(DATASET CONTENT begins)
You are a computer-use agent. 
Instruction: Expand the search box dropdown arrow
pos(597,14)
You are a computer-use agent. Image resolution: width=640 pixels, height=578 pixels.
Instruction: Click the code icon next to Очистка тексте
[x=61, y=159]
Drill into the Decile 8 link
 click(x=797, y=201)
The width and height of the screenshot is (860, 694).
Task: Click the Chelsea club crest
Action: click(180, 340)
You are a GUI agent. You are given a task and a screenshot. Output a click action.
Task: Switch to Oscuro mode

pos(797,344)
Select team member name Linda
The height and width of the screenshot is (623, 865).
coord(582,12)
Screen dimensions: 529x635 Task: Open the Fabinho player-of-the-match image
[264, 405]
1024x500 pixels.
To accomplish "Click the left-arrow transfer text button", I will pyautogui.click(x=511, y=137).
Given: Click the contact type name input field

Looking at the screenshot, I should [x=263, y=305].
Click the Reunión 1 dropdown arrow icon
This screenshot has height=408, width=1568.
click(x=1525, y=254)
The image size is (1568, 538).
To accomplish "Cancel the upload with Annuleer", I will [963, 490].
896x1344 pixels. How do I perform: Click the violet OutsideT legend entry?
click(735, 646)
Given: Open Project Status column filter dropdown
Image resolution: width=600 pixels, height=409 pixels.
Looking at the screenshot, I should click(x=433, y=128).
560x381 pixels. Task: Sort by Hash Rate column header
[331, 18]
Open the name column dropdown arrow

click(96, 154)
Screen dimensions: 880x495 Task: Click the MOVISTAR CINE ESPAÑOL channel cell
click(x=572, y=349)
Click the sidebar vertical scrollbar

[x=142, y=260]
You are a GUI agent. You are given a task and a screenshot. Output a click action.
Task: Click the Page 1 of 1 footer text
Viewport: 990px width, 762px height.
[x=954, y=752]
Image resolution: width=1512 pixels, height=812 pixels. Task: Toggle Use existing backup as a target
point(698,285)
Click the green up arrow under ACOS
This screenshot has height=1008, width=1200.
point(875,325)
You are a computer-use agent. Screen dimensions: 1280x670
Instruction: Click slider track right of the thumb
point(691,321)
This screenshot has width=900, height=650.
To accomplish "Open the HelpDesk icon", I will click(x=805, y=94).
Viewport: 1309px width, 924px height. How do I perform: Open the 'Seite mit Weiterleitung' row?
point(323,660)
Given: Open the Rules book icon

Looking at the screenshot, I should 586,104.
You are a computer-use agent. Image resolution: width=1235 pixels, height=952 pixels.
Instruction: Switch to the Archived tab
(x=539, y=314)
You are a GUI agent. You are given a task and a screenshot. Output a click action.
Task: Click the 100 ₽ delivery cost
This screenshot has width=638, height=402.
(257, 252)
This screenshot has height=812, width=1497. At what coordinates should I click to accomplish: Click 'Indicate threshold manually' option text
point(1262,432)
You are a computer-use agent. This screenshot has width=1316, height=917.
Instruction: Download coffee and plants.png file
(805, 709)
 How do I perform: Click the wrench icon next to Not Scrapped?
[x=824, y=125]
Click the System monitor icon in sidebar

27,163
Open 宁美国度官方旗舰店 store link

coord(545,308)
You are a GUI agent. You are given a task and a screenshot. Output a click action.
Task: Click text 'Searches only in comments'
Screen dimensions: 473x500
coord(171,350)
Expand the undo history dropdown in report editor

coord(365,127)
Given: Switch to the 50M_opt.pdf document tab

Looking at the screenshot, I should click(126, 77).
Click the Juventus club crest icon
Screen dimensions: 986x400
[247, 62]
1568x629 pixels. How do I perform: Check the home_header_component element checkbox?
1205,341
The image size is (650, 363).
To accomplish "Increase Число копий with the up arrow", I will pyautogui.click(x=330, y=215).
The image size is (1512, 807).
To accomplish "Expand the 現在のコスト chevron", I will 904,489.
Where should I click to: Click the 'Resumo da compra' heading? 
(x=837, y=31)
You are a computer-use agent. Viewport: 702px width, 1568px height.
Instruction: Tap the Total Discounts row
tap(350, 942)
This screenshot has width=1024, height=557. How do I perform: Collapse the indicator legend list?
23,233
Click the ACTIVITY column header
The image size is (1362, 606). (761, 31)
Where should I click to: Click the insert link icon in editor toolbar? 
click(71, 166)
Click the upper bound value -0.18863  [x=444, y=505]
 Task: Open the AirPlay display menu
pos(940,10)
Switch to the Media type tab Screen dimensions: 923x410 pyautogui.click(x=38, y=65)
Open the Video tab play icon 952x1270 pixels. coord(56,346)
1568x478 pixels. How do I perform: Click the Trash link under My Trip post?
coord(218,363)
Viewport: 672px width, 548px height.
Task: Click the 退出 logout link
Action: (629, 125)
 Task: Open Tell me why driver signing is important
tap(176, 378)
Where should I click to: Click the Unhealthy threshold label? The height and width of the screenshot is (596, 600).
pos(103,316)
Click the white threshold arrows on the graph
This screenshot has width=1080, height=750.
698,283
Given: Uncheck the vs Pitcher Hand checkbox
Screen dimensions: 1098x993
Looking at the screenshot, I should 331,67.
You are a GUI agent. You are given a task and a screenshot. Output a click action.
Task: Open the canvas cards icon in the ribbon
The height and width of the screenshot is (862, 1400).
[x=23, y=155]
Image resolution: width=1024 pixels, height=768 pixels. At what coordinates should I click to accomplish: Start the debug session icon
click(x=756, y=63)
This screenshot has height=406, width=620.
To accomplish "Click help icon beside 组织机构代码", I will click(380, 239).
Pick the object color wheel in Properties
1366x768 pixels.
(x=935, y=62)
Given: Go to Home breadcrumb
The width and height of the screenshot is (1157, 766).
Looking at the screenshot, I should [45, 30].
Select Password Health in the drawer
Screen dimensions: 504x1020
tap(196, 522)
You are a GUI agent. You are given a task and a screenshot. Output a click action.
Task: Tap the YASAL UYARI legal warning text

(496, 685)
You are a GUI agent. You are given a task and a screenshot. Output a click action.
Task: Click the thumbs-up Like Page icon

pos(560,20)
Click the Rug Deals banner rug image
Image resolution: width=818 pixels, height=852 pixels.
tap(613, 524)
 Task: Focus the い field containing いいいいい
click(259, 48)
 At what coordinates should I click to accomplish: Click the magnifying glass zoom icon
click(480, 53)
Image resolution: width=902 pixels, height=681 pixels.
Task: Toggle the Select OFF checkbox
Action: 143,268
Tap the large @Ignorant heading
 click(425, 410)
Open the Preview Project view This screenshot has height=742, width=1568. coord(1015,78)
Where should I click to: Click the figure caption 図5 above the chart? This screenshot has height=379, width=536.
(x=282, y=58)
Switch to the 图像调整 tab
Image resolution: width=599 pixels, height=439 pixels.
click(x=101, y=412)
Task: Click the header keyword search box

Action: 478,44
(DATASET CONTENT ends)
__ASSIGNMENT__: Please, from the entries above, set down exactly the lines from the one containing "Click the upper" through the one containing "Given: Go to Home breadcrumb", and only those.

__YOUR SOLUTION__:
Click the upper bound value -0.18863  [x=444, y=505]
 Task: Open the AirPlay display menu
pos(940,10)
Switch to the Media type tab Screen dimensions: 923x410 pyautogui.click(x=38, y=65)
Open the Video tab play icon 952x1270 pixels. coord(56,346)
1568x478 pixels. How do I perform: Click the Trash link under My Trip post?
coord(218,363)
Viewport: 672px width, 548px height.
Task: Click the 退出 logout link
Action: (629, 125)
 Task: Open Tell me why driver signing is important
tap(176, 378)
Where should I click to: Click the Unhealthy threshold label? The height and width of the screenshot is (596, 600).
pos(103,316)
Click the white threshold arrows on the graph
This screenshot has width=1080, height=750.
698,283
Given: Uncheck the vs Pitcher Hand checkbox
Screen dimensions: 1098x993
Looking at the screenshot, I should 331,67.
You are a GUI agent. You are given a task and a screenshot. Output a click action.
Task: Open the canvas cards icon in the ribbon
The height and width of the screenshot is (862, 1400).
[x=23, y=155]
Image resolution: width=1024 pixels, height=768 pixels. At what coordinates should I click to accomplish: Start the debug session icon
click(x=756, y=63)
This screenshot has height=406, width=620.
To accomplish "Click help icon beside 组织机构代码", I will click(380, 239).
Pick the object color wheel in Properties
1366x768 pixels.
(x=935, y=62)
Given: Go to Home breadcrumb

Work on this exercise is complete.